Just before Christmas I headed off to the legendary home of the English Folk Dance and Song Society (EFDSS) Cecil Sharp House. It was to be a very special evening of entertainment put together by the Musicians Benevolent Fund (MBF) for whom all the artists performing on the night had been helped in some way by them.
The event was hosted by BBC Radio 2’s ‘Whispering’ Bob Harris who summed up the importance of the evening: “The Musicians Benevolent Fund is a fantastic safety net to help musicians who have worked hard through their lives and need support in times of need; or who are young musicians just setting off who appreciate advice and support from an organisation which understands their circumstances.”
The night was opened by South Devon twins The Carrivick Sisters, one of the UK’s top young bluegrass and folk acts. They had received help from the MBF by way of a funding grant for emerging artists for their 2011 album From the Fields. Their performance was top notch with plenty of humour in between songs and some deft finger work on guitar that brought applause from the audience. The whole shebang was rounded off by the legendary duo of Martin Carthy and Dave Swarbrick who took the audience through a time warp of tunes and songs that many British folk music fans have come to love including the man who performed in the middle…a legend in his own right…Fife-based Fence Collective’s James Yorkston.
Anyone that listens to Folk Radio UK or the show we broadcast from Simple Folk Radio will know what big fans we all are of James Yorkston and my album of 2012 is without a doubt ‘I Was a Cat from a Book‘ which we reviewed in August (read it here along with an interview with James)
James appeared on stage wearing his usual baseball cap, and explained his father, who was in the audience, had suggested he take it off…of course he didn’t. His dry wit is infectious which had me chuckling away to myself as I mentally recalled hilarious moments from his tour diaries ‘It’s Lovely To Be Here: The Touring Diaries Of A Scottish Gent’. He was joined by Jill O’Sullivan of Sparrow and the Workshop who was a guest vocalist on ‘I Was a Cat from a Book’. After singing some stunning duets with Jill James called to the stage Seamus Fogarty, another legend in the making who released his debut album God Damn You Mountain in the Spring of 2012, a stunning album that is way ahead of the game! His appearance was a complete surprise but I make no apologies for my excitement getting the better of me as I cheered from the darkness leaving some befuddled folkies in front of me whispering ‘who is he?’

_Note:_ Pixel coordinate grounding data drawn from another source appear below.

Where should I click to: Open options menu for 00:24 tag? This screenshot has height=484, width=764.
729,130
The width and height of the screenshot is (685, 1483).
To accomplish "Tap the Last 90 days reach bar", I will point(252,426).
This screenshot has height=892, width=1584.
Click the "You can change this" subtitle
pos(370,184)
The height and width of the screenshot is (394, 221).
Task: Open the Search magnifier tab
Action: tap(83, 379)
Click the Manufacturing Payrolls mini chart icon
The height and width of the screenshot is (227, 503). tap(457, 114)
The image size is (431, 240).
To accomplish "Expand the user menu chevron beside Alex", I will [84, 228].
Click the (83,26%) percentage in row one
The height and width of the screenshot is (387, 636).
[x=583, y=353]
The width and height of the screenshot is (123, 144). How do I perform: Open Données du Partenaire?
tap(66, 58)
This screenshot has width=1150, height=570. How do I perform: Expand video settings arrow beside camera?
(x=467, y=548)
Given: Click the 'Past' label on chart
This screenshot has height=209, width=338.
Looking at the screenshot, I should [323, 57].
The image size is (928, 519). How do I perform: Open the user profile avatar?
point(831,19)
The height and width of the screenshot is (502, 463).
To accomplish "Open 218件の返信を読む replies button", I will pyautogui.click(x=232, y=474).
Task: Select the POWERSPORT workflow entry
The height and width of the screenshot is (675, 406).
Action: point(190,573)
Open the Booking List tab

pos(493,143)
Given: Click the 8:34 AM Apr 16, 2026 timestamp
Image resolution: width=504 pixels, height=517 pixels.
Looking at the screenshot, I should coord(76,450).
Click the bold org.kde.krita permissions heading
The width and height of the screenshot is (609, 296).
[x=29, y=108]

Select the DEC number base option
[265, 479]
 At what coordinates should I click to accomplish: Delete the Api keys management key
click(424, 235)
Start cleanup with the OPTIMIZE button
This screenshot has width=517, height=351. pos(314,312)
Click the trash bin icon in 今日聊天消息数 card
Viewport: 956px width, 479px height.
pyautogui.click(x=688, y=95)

The performance was not without emotional moments as James recalled the help that MBF during a difficult time: “When one
of my children was suddenly taken ill, I had to cancel a year’s worth of gigs. The Musicians Benevolent Fund steadied the ship for a few months and allowed me to concentrate on the more important matters, and I’m very grateful for it.”
He also told everyone that the last time he had performed at Cecil Sharp House was earlier in 2012 when he was celebrating the Tenth Anniversary of ‘Moving Up Country’, an album that was at forefront of a folk revival and is still as magical and fresh sounding today. He turned to his right and said that’s where Doogie was stood. Doogie Paul was James’ double bassist and he had died of cancer since that performance in May 2012.
Jill, Seamus and James put on a rock solid performance which left me feeling emotional as well as elated and that James Yorkston continues to bring his stories to life through song, it was an unforgettable night!